Su abuela, a quien en la época se le llamó la Mariscala, fue dueña de una de las más grandes estancias coloniales.

Como bien lo señalara el profesor don Juan E. Pivel Devoto, “ en el escenario de una plaza fuerte rodeada de murallas, a cuyo puerto llegaban constantemente navíos con unidades que renovaban la guarnición de las Malvinas y la de la propia ciudad, que no fue una ciudad togada ni monacal, sino un bastión que adquirió luego importancia comercial, es natural que quien era hijo y nieto de soldados se sintiera llamado a seguir la carrera militar en la más distinguida de sus armas: el arma de artillería”.

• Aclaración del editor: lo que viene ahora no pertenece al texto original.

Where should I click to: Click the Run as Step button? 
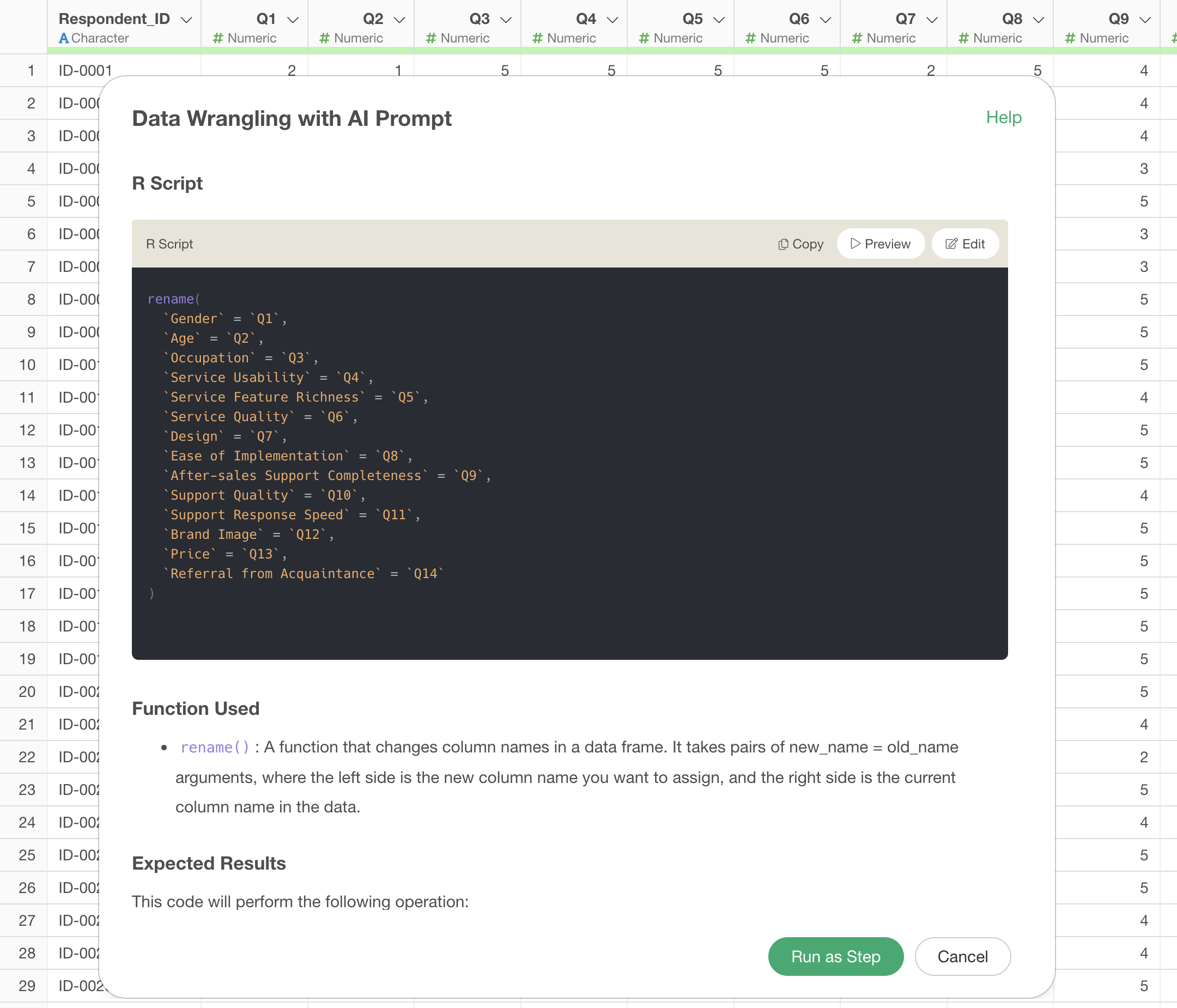pos(835,956)
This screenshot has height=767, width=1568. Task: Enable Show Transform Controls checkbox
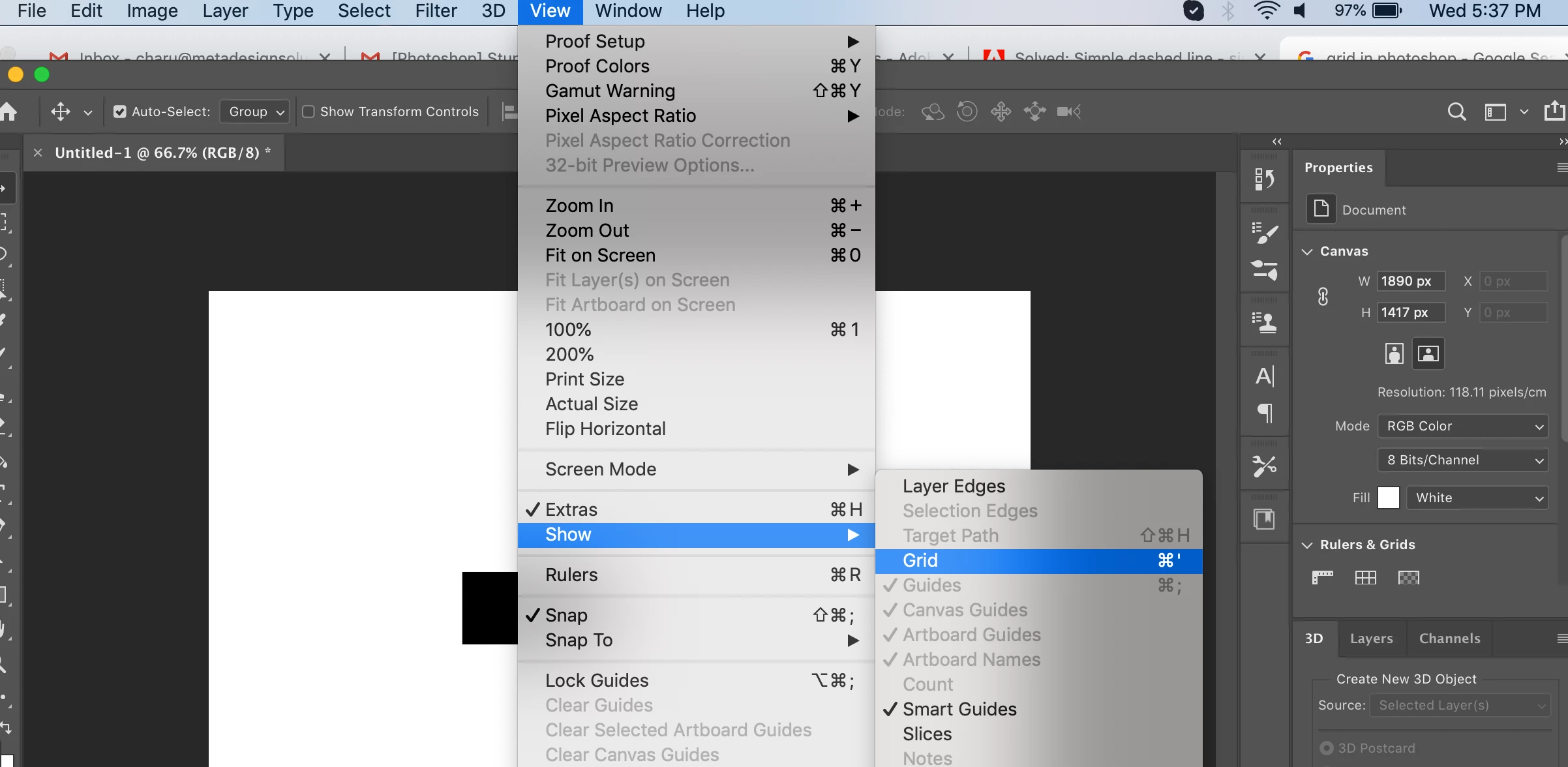[309, 112]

Es seguro que a no mediar los sucesos que desde 1806 convulsionaron al río de la Plata y a la metrópoli, Manuel Oribe hubiera seguido los pasos de su hermano Tomás, enviado a España a realizar sus estudios en la academia de Segovia.

Pero, los tiempos habían cambiado y siendo un adolescente los inició en Montevideo, en la incipiente academia de los cuerpos de la plaza, en la que, al finalizar el período colonial se impartía la enseñanza práctica de ejercicio de cañón y mortero.

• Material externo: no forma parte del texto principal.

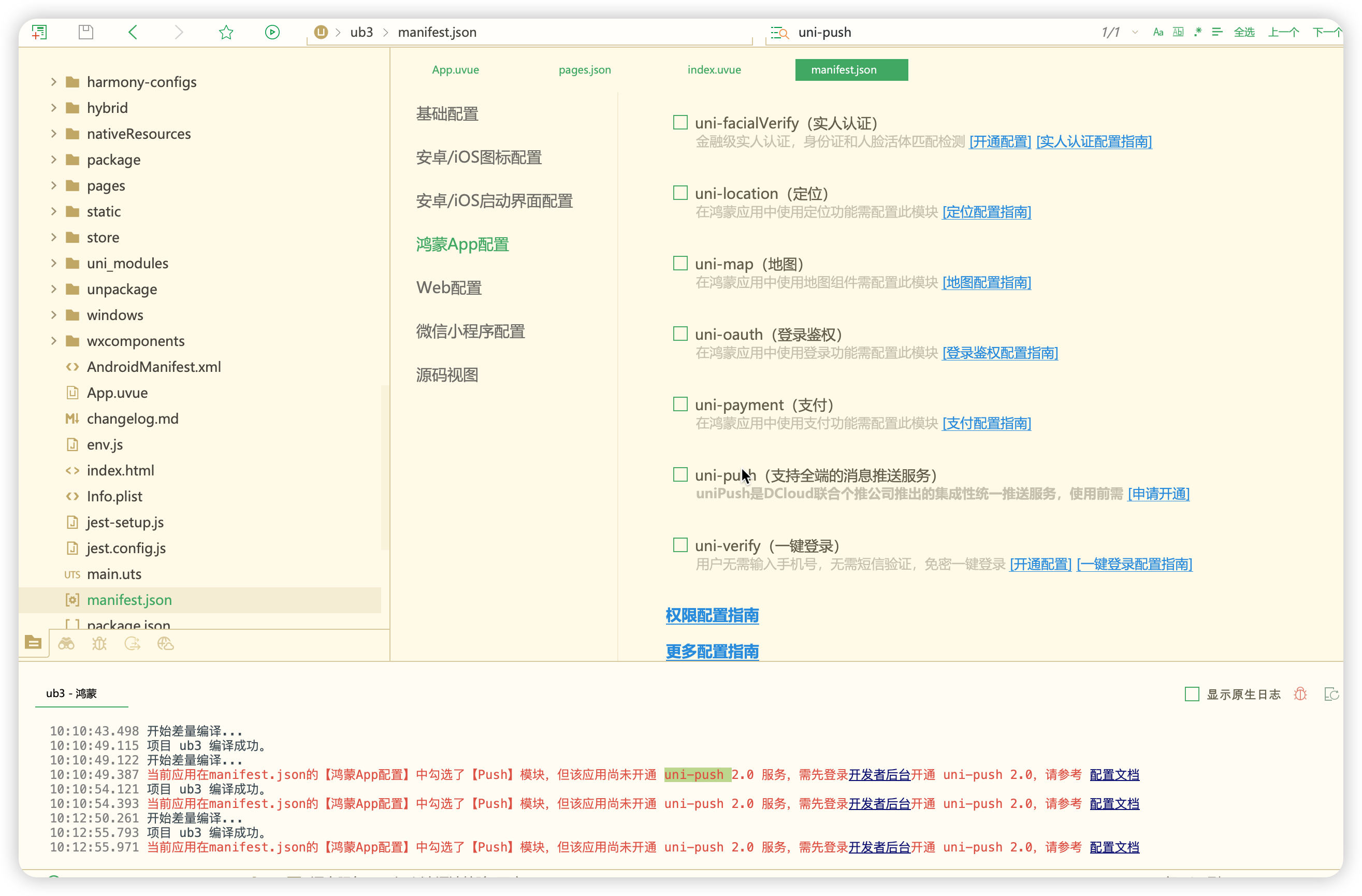
Task: Toggle case-sensitive search (Aa)
Action: (1158, 32)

Al estallar la revolución Manuel Ceferino tenía diez y ocho años.

El profesor don Pivel Devoto lo describe con precisión historiográfica que : “cuando se inició la protesta armada de la que resulto luego el movimiento emancipador, permaneció en la plaza durante el primer sitio, estando ajeno a la conmoción social que entrañó el éxodo de 1811, y en 1812, meses después de haberse reanudado el asedio, en vísperas de la batalla del Cerrito, del brazo de su madre montevideana, hija del primer gobernador que tuvo la ciudad, compareció en el campamento de Rondeau para incorporarse al ejército libertador en el que su tío Francisco Javier, ya bajo las banderas de la revolución, era jefe del estado Mayor”.

Estos antecedentes de familia, el escenario en el que vivió su infancia y primera juventud, las amistades que contrajo en la época en que se graban las primeras impresiones, contribuyeron a modelar su personalidad que, lejos de rechazar esa influencia ambiente encontró en ella el marco adecuado a sus propias inclinaciones.

Los gauchos de la revolución de 1811 convertidos en milicianos, en soldados valerosos pero sin vocación militar y sin sujeción a la disciplina, los tenientes y capitanes surgidos por doquier imprimieron a la lucha un sello tumultuoso. El carácter de los hechos, la fisonomía tan particular de los ejércitos, seguidos en sus marchas por habitantes de las poblaciones embrionarias que formaban la patria en armas, tienen que haber impresionado hondamente y aun desorientado al propio Manuel Oribe.

Sin lugar a dudas que Oribe sufrió los efectos de aquel contraste entre una naturaleza nacida para el orden y los inevitables desbordes  de un proceso revolucionario.

Dominado por las mismas ansias de libertad, y sin dejar de comprenderla como una expresión de nuestra tierra, Oribe no se sintió atraído por la montonera. En la guerra contra el dominio hispánico finalizada en 1814 obtuvo su grado de capitán de artillería con el que integró luego, siempre esa arma, la selecta oficialidad del Cuerpo de Libertos.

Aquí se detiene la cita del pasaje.